The second section of the thesis demonstrates that methodology of the
Essays takes over the notion of inconstancy, notably through the “Distingo”,
and its effects on the historical knowledge relating to prudential activities such
as: jurisprudence, political and military life. Now that we have demonstrated
that the work of Montaigne presents a radical critic of the method and the
objectives of the moralists, we claim that the nature of the essay is to correct
this error and thus give the right place to human inconstancy. We acknowledge
the fact that inconstancy has a status of a pre-ethic condition which pushes the
Essays to disrepute any human enterprise in the public sphere.

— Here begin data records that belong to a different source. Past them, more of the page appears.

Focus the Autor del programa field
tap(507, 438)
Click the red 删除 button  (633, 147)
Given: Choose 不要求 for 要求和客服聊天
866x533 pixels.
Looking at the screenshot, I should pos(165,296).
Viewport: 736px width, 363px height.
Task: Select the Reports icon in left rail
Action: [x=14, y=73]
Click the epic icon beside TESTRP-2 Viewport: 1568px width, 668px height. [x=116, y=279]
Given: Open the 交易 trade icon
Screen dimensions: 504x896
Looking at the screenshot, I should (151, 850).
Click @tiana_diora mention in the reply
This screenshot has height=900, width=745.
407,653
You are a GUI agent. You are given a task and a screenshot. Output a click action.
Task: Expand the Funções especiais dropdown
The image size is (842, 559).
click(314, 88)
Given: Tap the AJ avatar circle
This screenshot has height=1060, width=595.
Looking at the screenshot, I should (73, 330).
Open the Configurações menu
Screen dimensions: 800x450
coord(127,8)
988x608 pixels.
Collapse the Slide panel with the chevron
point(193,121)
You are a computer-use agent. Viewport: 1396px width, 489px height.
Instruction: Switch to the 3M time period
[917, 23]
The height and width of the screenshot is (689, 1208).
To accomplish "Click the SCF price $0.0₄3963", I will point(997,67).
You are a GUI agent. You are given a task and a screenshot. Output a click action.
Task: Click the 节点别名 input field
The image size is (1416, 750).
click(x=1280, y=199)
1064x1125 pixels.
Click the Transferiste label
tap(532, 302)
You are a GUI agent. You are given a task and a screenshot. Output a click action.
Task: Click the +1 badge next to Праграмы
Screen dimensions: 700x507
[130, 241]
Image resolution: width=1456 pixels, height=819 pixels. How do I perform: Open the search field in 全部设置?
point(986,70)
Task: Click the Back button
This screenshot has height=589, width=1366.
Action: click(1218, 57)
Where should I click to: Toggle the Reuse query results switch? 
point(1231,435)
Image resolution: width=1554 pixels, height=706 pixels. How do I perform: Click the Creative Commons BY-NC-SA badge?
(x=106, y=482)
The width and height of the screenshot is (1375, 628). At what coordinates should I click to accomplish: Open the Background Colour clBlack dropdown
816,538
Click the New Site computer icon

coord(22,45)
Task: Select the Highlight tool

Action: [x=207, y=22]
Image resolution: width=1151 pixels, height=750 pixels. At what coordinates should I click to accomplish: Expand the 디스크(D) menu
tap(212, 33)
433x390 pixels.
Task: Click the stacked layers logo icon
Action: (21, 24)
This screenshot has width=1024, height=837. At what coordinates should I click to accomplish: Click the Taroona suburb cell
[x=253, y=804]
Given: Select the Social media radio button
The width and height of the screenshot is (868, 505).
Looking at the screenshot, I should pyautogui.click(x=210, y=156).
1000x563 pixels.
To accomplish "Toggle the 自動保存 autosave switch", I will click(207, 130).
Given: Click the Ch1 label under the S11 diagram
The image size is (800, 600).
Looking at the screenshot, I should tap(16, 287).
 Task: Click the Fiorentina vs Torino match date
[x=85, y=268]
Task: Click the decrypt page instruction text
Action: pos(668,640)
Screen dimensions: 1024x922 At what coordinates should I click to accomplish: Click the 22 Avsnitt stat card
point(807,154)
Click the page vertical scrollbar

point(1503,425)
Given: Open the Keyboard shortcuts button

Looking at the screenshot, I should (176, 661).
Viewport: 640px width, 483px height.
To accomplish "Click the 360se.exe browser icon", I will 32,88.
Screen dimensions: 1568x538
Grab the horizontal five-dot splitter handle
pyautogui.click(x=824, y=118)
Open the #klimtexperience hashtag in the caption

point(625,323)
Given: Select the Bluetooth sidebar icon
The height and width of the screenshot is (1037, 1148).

However, this denial cast upon the public sphere does not lead us to reject
any kind of ethical reflection. Therefore, the Essays do not exclusively
encourage letting faith or fortune carry us. In the private sphere, the third book
of the Essays constructs many ethical regulations that are astonishing and
heterodox: non repentance, diversion, vanity, experience...These aspects are all
grounded in the ethical mode of the possible, (« Selon qu’on peut ») and at the
same time contribute in redefining the magnitude of the soul (magntiudo animi,
mégalopsychè) by presenting a new order or a new conformity of action.
Beyond the moral analysis and the description of oneself, an ethical process
seizes the imperfect movement of existence in the Essays, which erects itself
not against inconstancy but in harmony with it. This ethic of inconstancy or
ethic of indirection is built in opposition with the moral doctrines even though a
constant debate seems to unite them.
Key words: Constancy, inconstancy, scepticism, neostoicism, distingo, history,
sorcery, repentance, vanity, magnitude of the soul.